Netflix acerta com a comédia romântica 'Você Nem Imagina'

Sensível, longa consegue ir além de clichês sem deixar de encantar com fórmula clássica
Márcio Bastos
Publicado em 05/05/2020 às 15:01
Protagonistas sintetizam de forma delicada muitos dos dilemas vividos na adolescência Foto: Netlflix/Divulgação


Dentro de suas produções originais, a Netflix tem sucedido especialmente no âmbito das comédias românticas e em tramas que se ancoram em fórmulas já consagrada, mas conseguem ir além dos clichês, abrem espaço para a representatividade e tocam em questões importantes da atualidade. É o caso do longa Você Nem Imagina, de Alice Wu, que pouco tempo depois de sua estreia já é uma das produções mais vistas da plataforma de streaming e tem gerado discussões sobre variados temas nas redes sociais. 

A trama do filme se passa em Squahamish, uma cidade pequena e religiosa. Lá Ellie Chiu (Leah Lewis) e seu pai (Collin Chou) sentem o peso de serem diferentes. Eles imigraram da china quando ela era uma criança e seu pai, apesar das qualificações profissionais acima da média, não consegue progredir na carreira por conta do do preconceito que sofre nos EUA. Com a morte da mãe de Ellie, ela assume o papel de alicerce da casa e, além de ajudar os pais com os afazeres da estação de trem onde moram e trabalham, vende redações para os alunos de sua escola.

Resignada a não deixar a cidade por conta do pai, ela planeja estudar em uma universidade modesta, perto de casa, apesar dos esforços de sua professora, que vê nela potencial para ingressar nas melhores instituições. Um dia, o jogador de futebol americano Paul Munsky (Daniel Diemer) oferece dinheiro para que Ellie o ajude a melhorar uma carta que ele escreveu para a menina que ele é apaixonado, Aster Flores (Alexxis Lemire).

Apesar da recusa inicial da jovem, ela topa a empreitada porque precisa pagar as contas de casa.
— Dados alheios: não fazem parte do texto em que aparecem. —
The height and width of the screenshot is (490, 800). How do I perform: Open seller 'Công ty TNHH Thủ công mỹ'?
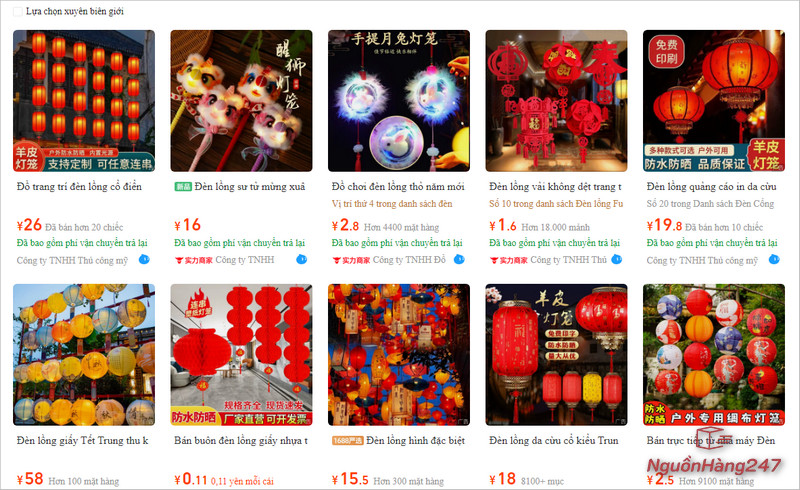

Ellie, com sua sensibilidade e amor aos livros e filmes, logo consegue chamar a atenção de Aster com as cartas. O interesse amoroso de Paul namora o jovem mais rico e popular da cidade, mas também não se sente a vontade naquele universo: se sente invisível e sufocada pelos pais, que são religiosos fervorosos.

Ao mesmo tempo em que tenta ajudar Paul, Ellie se percebe, também, apaixonada por Aster. Apesar de todo seu conhecimento de literatura e de artes, ela até então não tinha amado e a descoberta deste novo sentimento é tratada com delicadeza pelo filme, que acerta ao não tornar a discussão necessariamente sobre a sexualidade da jovem e focar na naturalidade com que o sentimento surge e sua potência, independente das convenções sociais.

REPRESENTATIVIDADE

Assim como outros sucessos da Netflix, a exemplo de Para Todos os Garotos Que Já Amei, Você Nem Imagina subverte os padrões estéticos das comédias românticas ao colocar como protagonista uma asiática. Leah Lewis é uma revelação e consegue transmitir os dilemas de sua personagem, sua força, resiliência e também fragilidades. Daniel Diemer também dá tons interessantes ao seu Paul, um jovem que enfrenta seus próprios preconceitos para seguir suas aspirações profissionais e, também, expandir seu universo afetivo.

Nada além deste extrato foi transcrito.